Entsprechende substantiierte Darlegungen enthält die Beschwerdebegründung nicht. Die Klägerin macht geltend, der ehrenamtliche Richter H sei während der mündlichen Verhandlung "mehrfach eingeschlafen". Sie räumt allerdings selbst ein, weder sie, ihr Ehemann noch ihr (damaliger) Prozessbevollmächtigter hätten davon etwas bemerkt. Zum Beleg für ihre Behauptung beruft sie sich lediglich auf eine schriftliche "eidesstattliche Versicherung" des "Zeugen" A K. Die Klägerin gibt an, diese sei im Rahmen eines Richterablehnungsverfahrens im Parallelverfahren eingereicht worden. Damit wird aber bereits schon nicht eindeutig klar, ob sich die Erklärung des vermeintlichen Zeugen - unbeschadet der für eine eidesstattliche Versicherung mit Blick auf § 156 StGB nötigen formellen Voraussetzungen (vgl zB § 23 Abs 4 SGB X ) - auf die mündliche Verhandlung im vorliegenden Verfahren bezieht. Die Klägerin teilt mit, das Verfahren sei als sechste Verhandlung an einem Freitagnachmittag terminiert gewesen. Damit bleibt offen, ob sich die Äußerung nicht auch auf die mündliche Verhandlung in einem anderen Verfahren beziehen könnte.

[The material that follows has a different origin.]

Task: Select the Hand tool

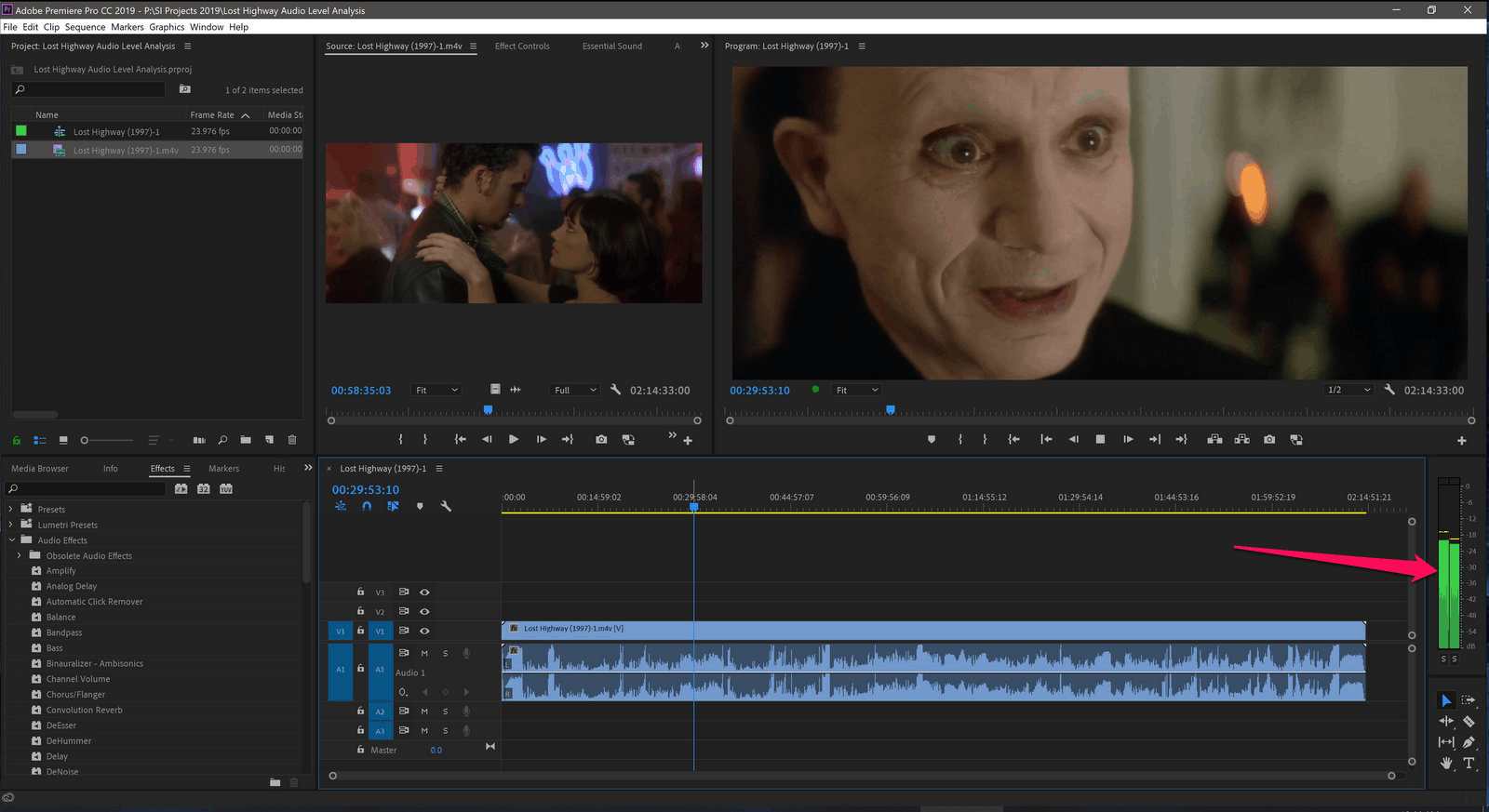Action: pos(1446,764)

Unabhängig davon behauptet die schriftliche Äußerung lediglich pauschal, der ehrenamtliche Richter sei "mehrfach eingeschlafen", ohne eindeutig die von der Rechtsprechung geforderten sicheren Anzeichen für eine "geistige Abwesenheit" des Richters mitzuteilen, die eine Konzentration auf die mündliche Verhandlung ausschließen. Dabei weckt die schriftliche Erklärung durch ihre Bewertung der Verfahrensführung des Gerichts als "einschüchternd, missachtend und böse" Zweifel an der erforderlichen Tatsachenbezogenheit und dem Fehlen von Belastungstendenzen. Die Behauptung des Prozessbevollmächtigten, seine rechtlichen Ausführungen und die Erörterungen der Klageanträge kurz vor Schluss der mündlichen Verhandlung "dürften vom ehrenamtlichen Beisitzer verschlafen worden sein", bewegt sich mangels eigener Wahrnehmung auf der Ebene einer bloßen Spekulation. Der Senat sieht sich daher nicht gehalten, die von der Klägerin erbetenen dienstlichen Stellungnahmen des entscheidenden LSG-Senats und des nichtrichterlichen Dienstes einzuholen.

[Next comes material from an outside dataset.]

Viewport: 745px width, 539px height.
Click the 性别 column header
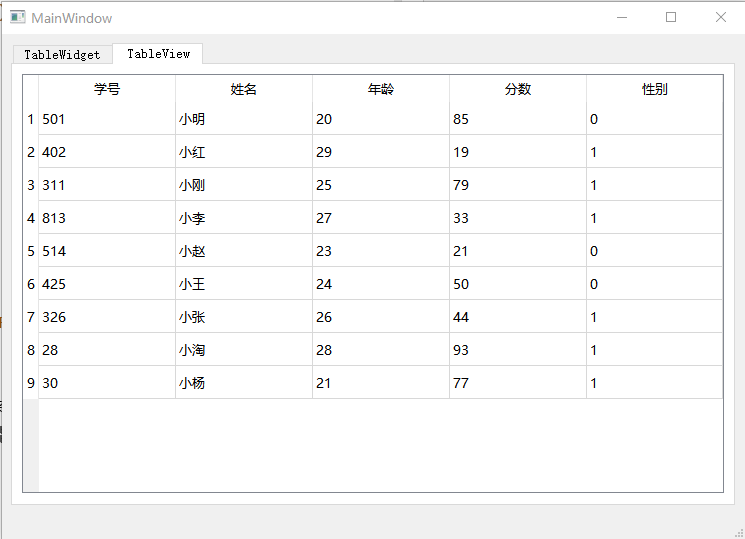[x=654, y=89]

f) Ebenso wenig dargelegt hat die Klägerin eine anderweitige Verletzung ihres rechtlichen Gehörs (Art 103 Abs 1 GG , § 62 SGG ). Die Vorschrift soll verhindern, dass die Beteiligten durch eine Entscheidung überrascht werden, die auf Rechtsauffassungen, Tatsachen oder Beweisergebnissen beruht, zu denen sie sich nicht äußern konnten (s § 128 Abs 2 SGG ), und sicherstellen, dass ihr Vorbringen vom Gericht zur Kenntnis genommen und in seine Erwägungen miteinbezogen wird. Das Gericht muss jedoch nicht ausdrücklich jedes Vorbringen der Beteiligten bescheiden. Ein Verstoß gegen die Pflicht zur Berücksichtigung von Vorbringen ist nur dann anzunehmen, wenn sich dies aus den besonderen Umständen des Falles ergibt, zB wenn ein Gericht das Gegenteil des Vorgebrachten - ohne entsprechende Beweisaufnahme - annimmt, oder den Vortrag eines Beteiligten als nicht existent behandelt oder wenn das Gericht auf den wesentlichen Kern des Tatsachenvortrags zu einer Frage, die für das Verfahren von zentraler Bedeutung ist, nicht eingeht, sofern der Tatsachenvortrag nach der Rechtsauffassung des Gerichts nicht unerheblich ist. Art 103 Abs 1 GG schützt indes nicht davor, dass ein Gericht die Rechtsansicht eines Beteiligten nicht teilt (stRspr; zB Senatsbeschluss vom 28.9.2015 - B 9 SB 41/15 B - juris RdNr 9 mwN). Entsprechende substantiierte Darlegungen enthält die Beschwerdebegründung der Klägerin trotz der Behauptung systematischer Gehörsverletzungen nicht. Insbesondere zeigt sie nicht auf, welchen wesentlichen Kern des auch nach der allein maßgeblichen Rechtsauffassung des Gerichts erheblichen Tatsachenvorbringens das LSG übergangen haben sollte.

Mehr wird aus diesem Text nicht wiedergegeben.